Minetest is a free, cross-platform, open-source version of Minecraft, more or less. At least, that's the surface impression as both play in a very similar manner. Both feature a world of voxelized graphics in a blocky, pixelated style and allow you to turn your world into a gigantic sandbox for building whatever your imagination can dream up.

But that's where the similarities end.

Minetest bills itself as a HIGHLY modular game, shipping with its own version of Minecraft's Survival mode, although it's in many ways more basic in scope and meant to be further customized with user downloaded modifications. Also, by default, Minetest streamlines the gameplay by removing the need for a crafting bench needed to build more complex items and automatically adds all items drops to your inventory as opposed to forcing the player to pick them up (like in Minecraft).


When the gameplay is customized, and the customization is VAST, practically every behavior of the game, down to the smallest technical detail, can be tweaked for whatever experience is possible given your gaming specs on your device. A vanilla Minetest experience plays a lot like the early versions of Minecraft where there are no enemies and it's just a straight-up build and survive simulator. While it features no default "creative" building mode, damage can be completely disabled to turn the default game into a pseudo-Creative mode, where nothing will harm the player at all. There is a feature in recent builds to also turn a game into a regular creative mode.

Mods, which the game supports via Lua scripting, either add new features to the vanilla game, new textures to the game, or entire new game modes with custom graphics and rules. One of which is even a Minecraft "Clone" for those wanting a Minecraft-like experience, albeit a rough around the edges version at the time of this writing. Mods are downloaded via the central servers for the Minetest project and can be added, removed, and updated at any time.


Graphics follow the same basic pixelized style Minecraft uses, and while they can be a bit bland at times, this can be spiced up with the graphical options to give them bump and normal maps, or even entirely new textures can be added instead. Sounds are nothing special, and while most of them fill most basic situations, they are still not much to write home about.

Controls are much like they were in Minecraft, with the pause screen providing an easy reminder of the basics that makes use of the mouse and keyboard and which is not at all hard to learn and use. The user interface is quite basic, but again some mods will add quality of life features to make it even more useful.

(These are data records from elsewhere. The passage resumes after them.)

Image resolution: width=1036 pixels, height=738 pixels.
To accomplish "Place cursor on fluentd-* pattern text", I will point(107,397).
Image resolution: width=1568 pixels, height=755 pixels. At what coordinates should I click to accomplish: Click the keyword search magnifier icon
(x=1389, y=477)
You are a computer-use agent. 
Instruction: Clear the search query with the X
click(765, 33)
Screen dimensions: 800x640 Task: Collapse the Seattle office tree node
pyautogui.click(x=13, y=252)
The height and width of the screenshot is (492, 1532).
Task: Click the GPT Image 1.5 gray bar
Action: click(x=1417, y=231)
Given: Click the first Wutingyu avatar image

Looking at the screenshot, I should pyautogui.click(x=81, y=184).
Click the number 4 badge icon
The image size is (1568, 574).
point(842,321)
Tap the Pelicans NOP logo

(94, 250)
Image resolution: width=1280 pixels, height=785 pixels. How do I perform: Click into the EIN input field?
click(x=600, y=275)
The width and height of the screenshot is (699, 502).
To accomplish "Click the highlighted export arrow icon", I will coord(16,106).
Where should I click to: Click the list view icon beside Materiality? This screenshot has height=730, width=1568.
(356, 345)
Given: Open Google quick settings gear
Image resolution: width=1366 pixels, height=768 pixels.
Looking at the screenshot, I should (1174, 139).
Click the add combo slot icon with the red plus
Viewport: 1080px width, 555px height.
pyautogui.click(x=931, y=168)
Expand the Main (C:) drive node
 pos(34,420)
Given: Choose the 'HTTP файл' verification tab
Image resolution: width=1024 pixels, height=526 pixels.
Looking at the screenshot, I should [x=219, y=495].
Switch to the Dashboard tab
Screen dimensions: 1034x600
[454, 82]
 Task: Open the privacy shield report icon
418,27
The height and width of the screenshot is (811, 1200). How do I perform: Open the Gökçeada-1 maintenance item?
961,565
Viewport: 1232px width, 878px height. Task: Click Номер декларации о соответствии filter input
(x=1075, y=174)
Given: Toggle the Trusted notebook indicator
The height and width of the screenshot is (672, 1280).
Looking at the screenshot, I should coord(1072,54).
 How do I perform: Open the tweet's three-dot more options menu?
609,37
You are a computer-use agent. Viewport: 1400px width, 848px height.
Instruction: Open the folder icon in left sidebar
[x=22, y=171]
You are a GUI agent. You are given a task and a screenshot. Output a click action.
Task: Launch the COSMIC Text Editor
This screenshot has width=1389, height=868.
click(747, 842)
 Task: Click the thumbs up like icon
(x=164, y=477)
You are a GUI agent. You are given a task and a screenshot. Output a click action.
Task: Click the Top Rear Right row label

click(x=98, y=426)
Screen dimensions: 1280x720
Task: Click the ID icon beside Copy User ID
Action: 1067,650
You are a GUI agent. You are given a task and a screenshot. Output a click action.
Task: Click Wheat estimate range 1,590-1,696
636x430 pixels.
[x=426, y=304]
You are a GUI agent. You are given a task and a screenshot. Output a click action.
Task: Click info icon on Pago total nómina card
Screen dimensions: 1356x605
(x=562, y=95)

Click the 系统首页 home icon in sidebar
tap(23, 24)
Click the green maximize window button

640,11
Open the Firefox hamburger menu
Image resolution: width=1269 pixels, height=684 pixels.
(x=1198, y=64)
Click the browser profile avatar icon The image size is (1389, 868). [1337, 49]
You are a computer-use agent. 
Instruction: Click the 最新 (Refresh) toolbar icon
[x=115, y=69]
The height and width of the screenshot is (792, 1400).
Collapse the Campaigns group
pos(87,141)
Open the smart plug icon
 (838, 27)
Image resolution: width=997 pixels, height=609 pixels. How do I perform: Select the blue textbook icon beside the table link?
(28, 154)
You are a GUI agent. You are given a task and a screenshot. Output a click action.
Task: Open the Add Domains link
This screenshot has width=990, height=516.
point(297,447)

Stability is a bit different depending on the platform. While the basic game runs fine out of the box on most platforms and scales well to most hardware, there are some rare crashes at times. Linux users, in particular, may have a more variable experience due to the fact they may need to build from source to use the latest mods and thus their experience will vary greatly due to possible regressions in the game code in their builds. 

Note: Users of *nix based platforms may want to install this program via Flatpak, Snap, or other community-based installers as opposed to downloading it via most regular package managers, this will ensure it remains updated to the latest version and thus remains compatible with most mods.


All platforms feature various "stable" releases it is recommended to download the game from if bleeding edge support is not required, but some modifications may require said bleeding edge support for the required functionality. Overall, the game is reasonably stable, and while it can become a memory hog depending on features, the base game tends to run well on any computer or system in general that can acceptably run Minecraft out of the box.

Final Verdict: Recommended
Minetest is a customizable Minecraft for free and considering one can get it for nothing and modify it however they wish, it's a rather fine alternative to Minecraft that costs nothing to play, mod, and otherwise reuse.